- В ту ночь мы поссорились по поводу того, где ей жить. Я предвидела, что Дэни попытается настоять на своем и будет держаться от нас подальше, но чем дольше она отсутствует, тем больше я беспокоюсь. Сейчас опасное время, даже для нее. Ты не против ее поискать? И, если увидишь, передай, что нам ее очень не хватает. Я хочу, чтобы она вернулась домой.
- Конечно. - Я тоже хочу, чтобы Дэни вернулась домой.
- Надеюсь, и ты как-нибудь заскочишь в аббатство, Мак. Проведешь с нами ночь или неделю, если ты не против. Я давно хочу услышать рассказ о том, как тебе удалось принести "Синсар Дабх". - После паузы Кэт добавляет: - Есть еще кое-что, что я хотела бы обсудить, когда у тебя будет время. Насчет Крууса. Поскольку о Принцах Фей ты знаешь больше любого из нас.
- Его клетка цела, верно?
Это еще один из моих повторяющихся кошмаров: Круус выбирается, каким-то образом снова превращает меня в при-йа, и я сбегаю с ним в другой мир, который мы начинаем населять маленькими детенышами-книгами. То есть буквально. У книг есть ручки и ножки, они все время плачут, и им нужно молоко, которого у меня нет. В последнее время сны у меня дурацкие.
- Конечно. - Кэт снова замолкает. - Но у меня есть опасения, которые я хотела бы обсудить с тобой наедине. Если бы ты смогла приехать в аббатство, ты бы сама увидела, что я имею в виду. Эта оттепель… Я думала, что с исчезновением огненного мира, который угрожает нашему дому… О, а потом оказалось, что это не он и ничто никуда не…
Она резко обрывает себя и на несколько секунд теряет самообладание.

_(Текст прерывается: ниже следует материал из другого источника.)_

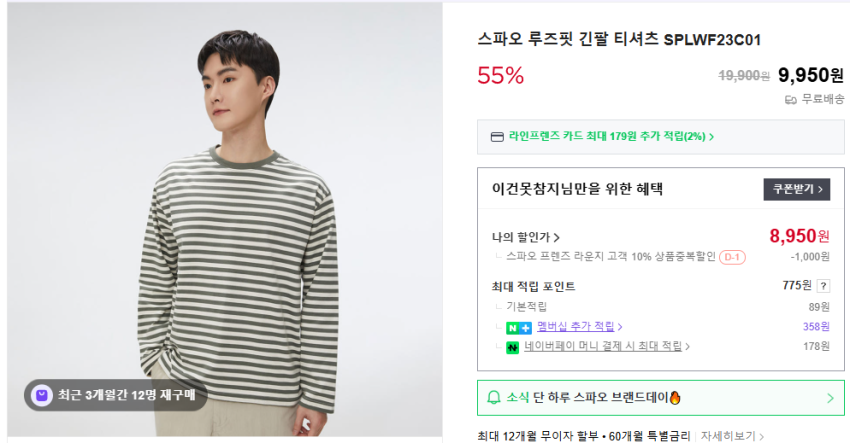This screenshot has width=850, height=443.
Task: Click the fire emoji after 브랜드데이
Action: point(675,398)
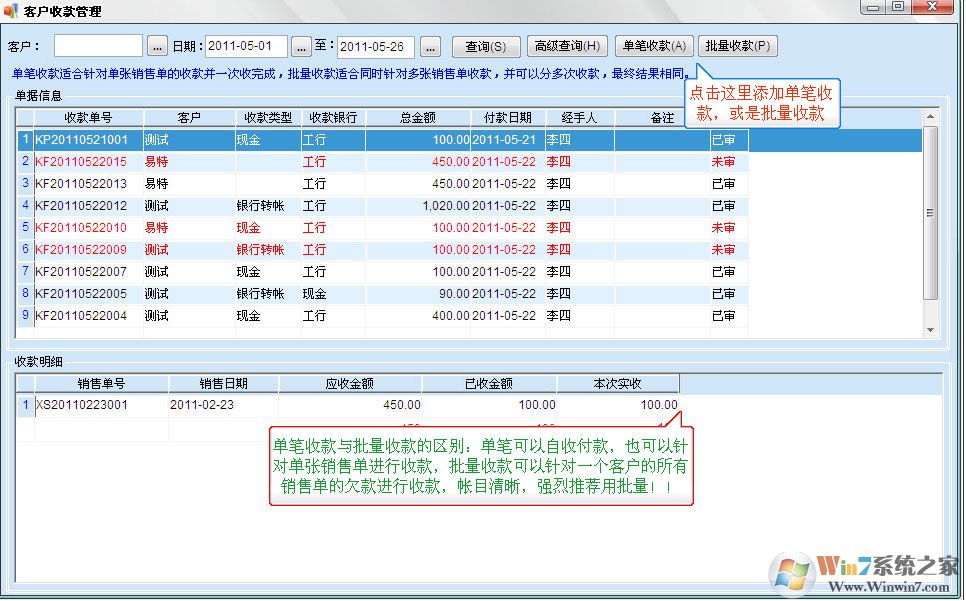The width and height of the screenshot is (966, 601).
Task: Click the end date field showing 2011-05-26
Action: [x=375, y=45]
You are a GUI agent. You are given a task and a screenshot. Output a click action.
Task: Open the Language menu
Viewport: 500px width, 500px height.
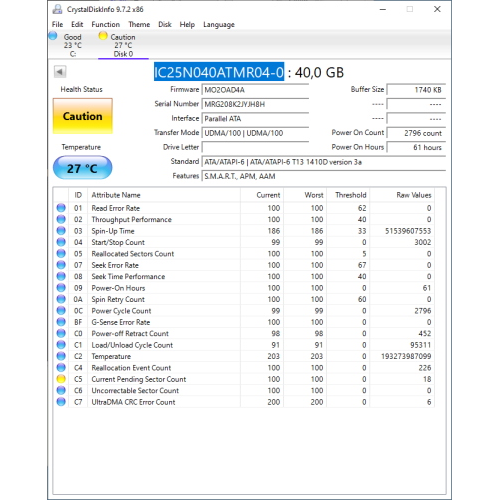tap(219, 25)
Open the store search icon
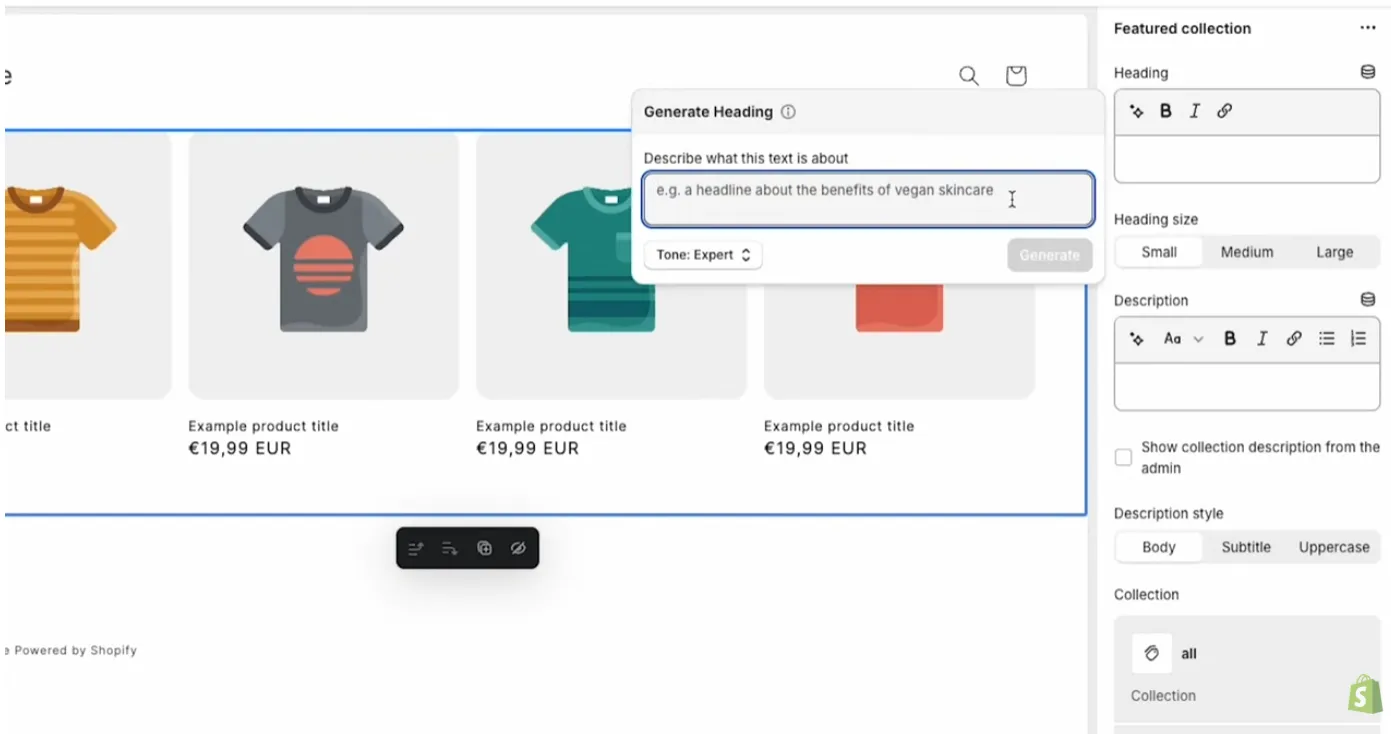The height and width of the screenshot is (734, 1391). 968,76
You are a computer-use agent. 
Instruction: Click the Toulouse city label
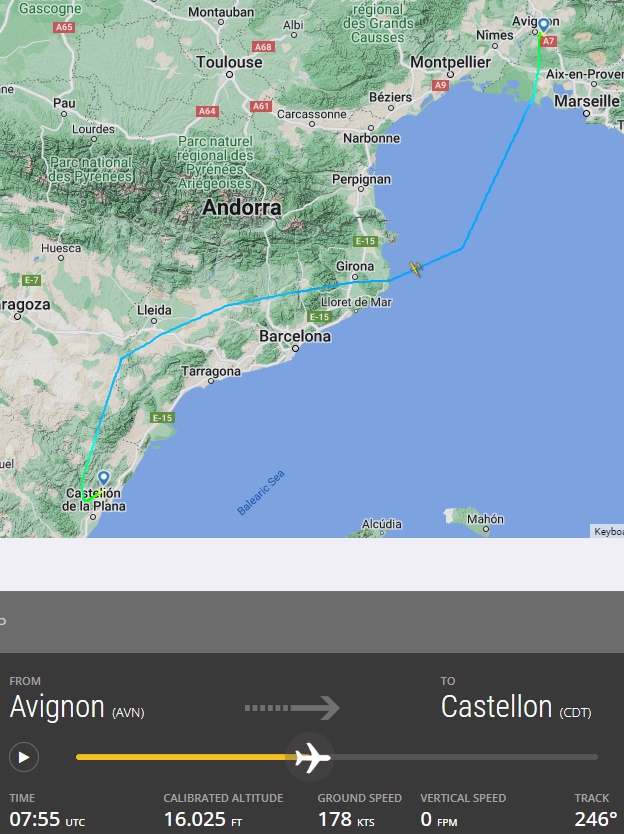(229, 62)
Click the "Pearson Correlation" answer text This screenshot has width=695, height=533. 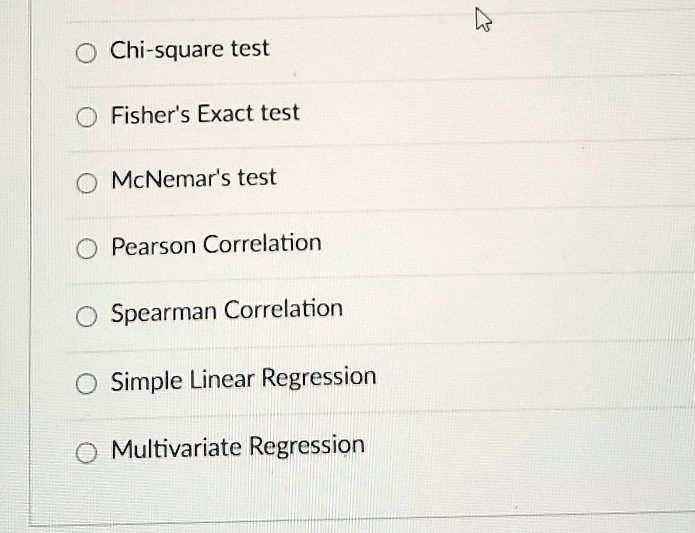(x=216, y=245)
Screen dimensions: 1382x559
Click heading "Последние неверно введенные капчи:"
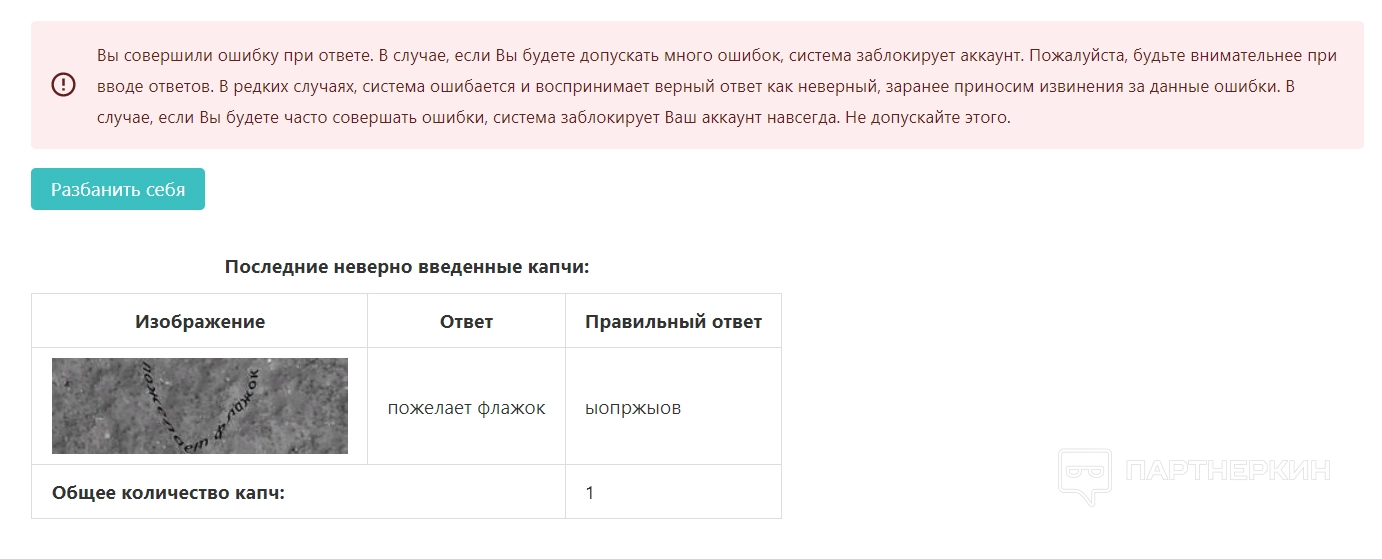pos(407,267)
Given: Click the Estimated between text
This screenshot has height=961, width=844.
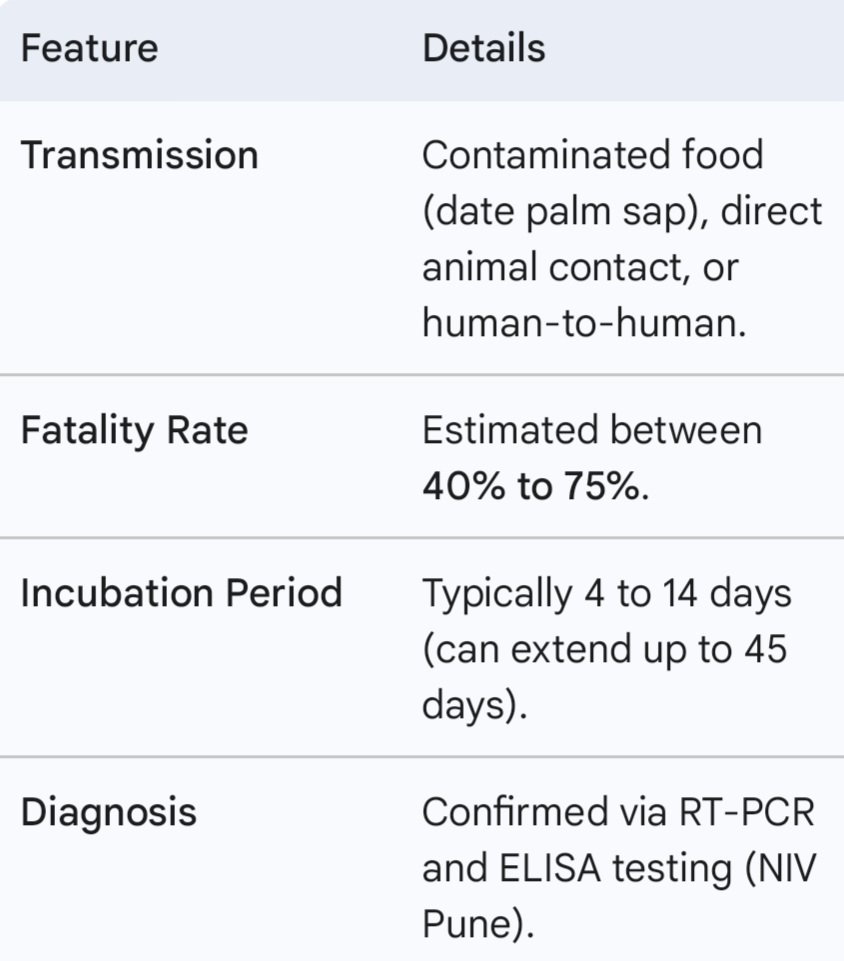Looking at the screenshot, I should point(591,430).
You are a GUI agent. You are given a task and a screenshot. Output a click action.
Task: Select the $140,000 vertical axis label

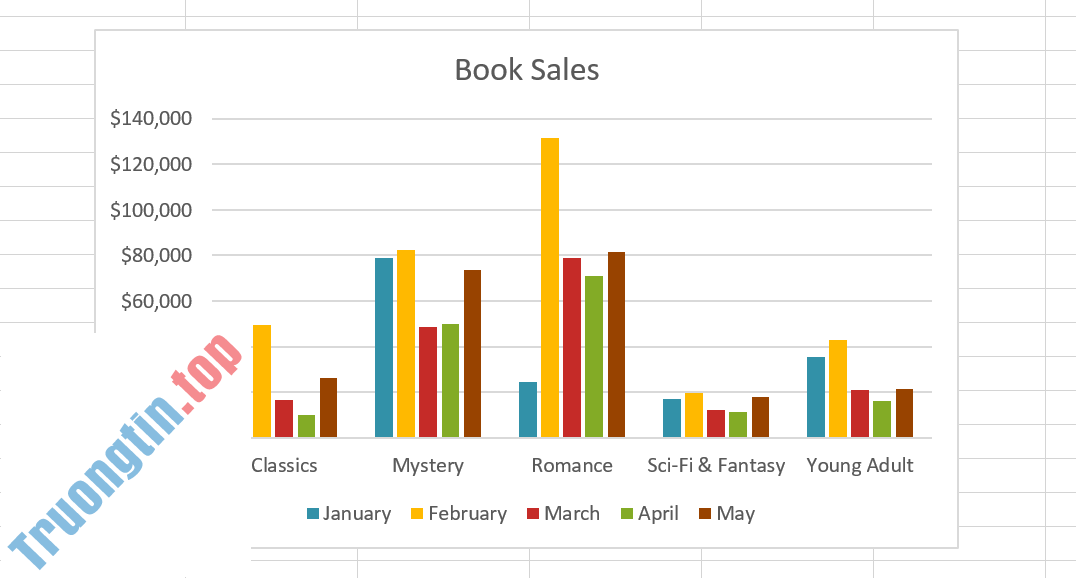pyautogui.click(x=151, y=119)
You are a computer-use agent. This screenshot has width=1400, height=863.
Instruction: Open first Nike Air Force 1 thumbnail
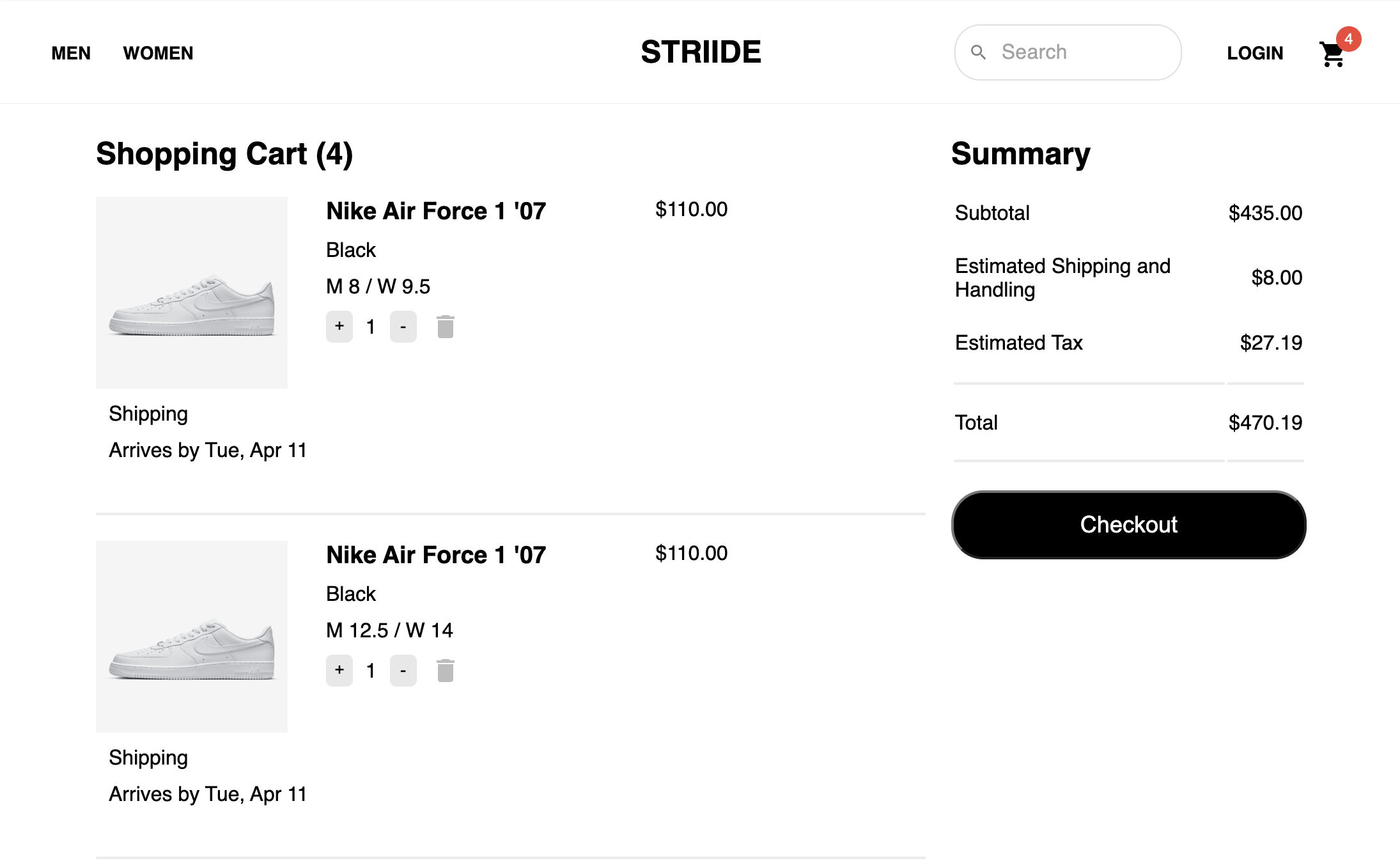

Я вижу неожиданную неуверенность Кэт и думаю: "О нет, неужели она тоже?.." Внезапно обретенные сила и власть могут сотворить с тобой странное превращение, особенно если тебе дорог мир вокруг, а нам обеим он дорог. Это словно внезапно получить Murcielago LP 640, с двенадцатицилиндровым движком и норовистым сцеплением, когда ты привык ездить на шестицилиндровом "мерседесе". Вначале ты водишь плохо, резко дергаясь при разгоне и торможении, не доверяешь собственным ногам, иногда, не рассчитав скорость на старте, въезжаешь в зад тем, кто катится впереди, и так, пока не научишься чувствовать автомобиль. Или, как я сегодня, не врежешься в стену, снеся все, что попалось на пути.
- Кэт, что не так в аббатстве? Что происходит?
- Тебе надо просто… - Она смотрит мне за плечо. - Бэрронс.
- Катарина.
Я чувствую за спиной его энергию, сексуальную, электризующую. Каждая клеточка моего тела оживает, когда он рядом. Бэрронс движется мимо нас, на крытое крыльцо магазина, и я вздрагиваю от желания. Моя потребность в сексе, похоже, напрямую связана с эмоциями, которые я подавляю, а сегодня я подавляю огромное их количество. Когда я впервые приехала в Дублин, я говорила, изучала, испытывала все, расплескивая вокруг свои чувства, радужные, как цвета моего гардероба. Теперь я ношу черное и не выказываю почти никаких эмоций.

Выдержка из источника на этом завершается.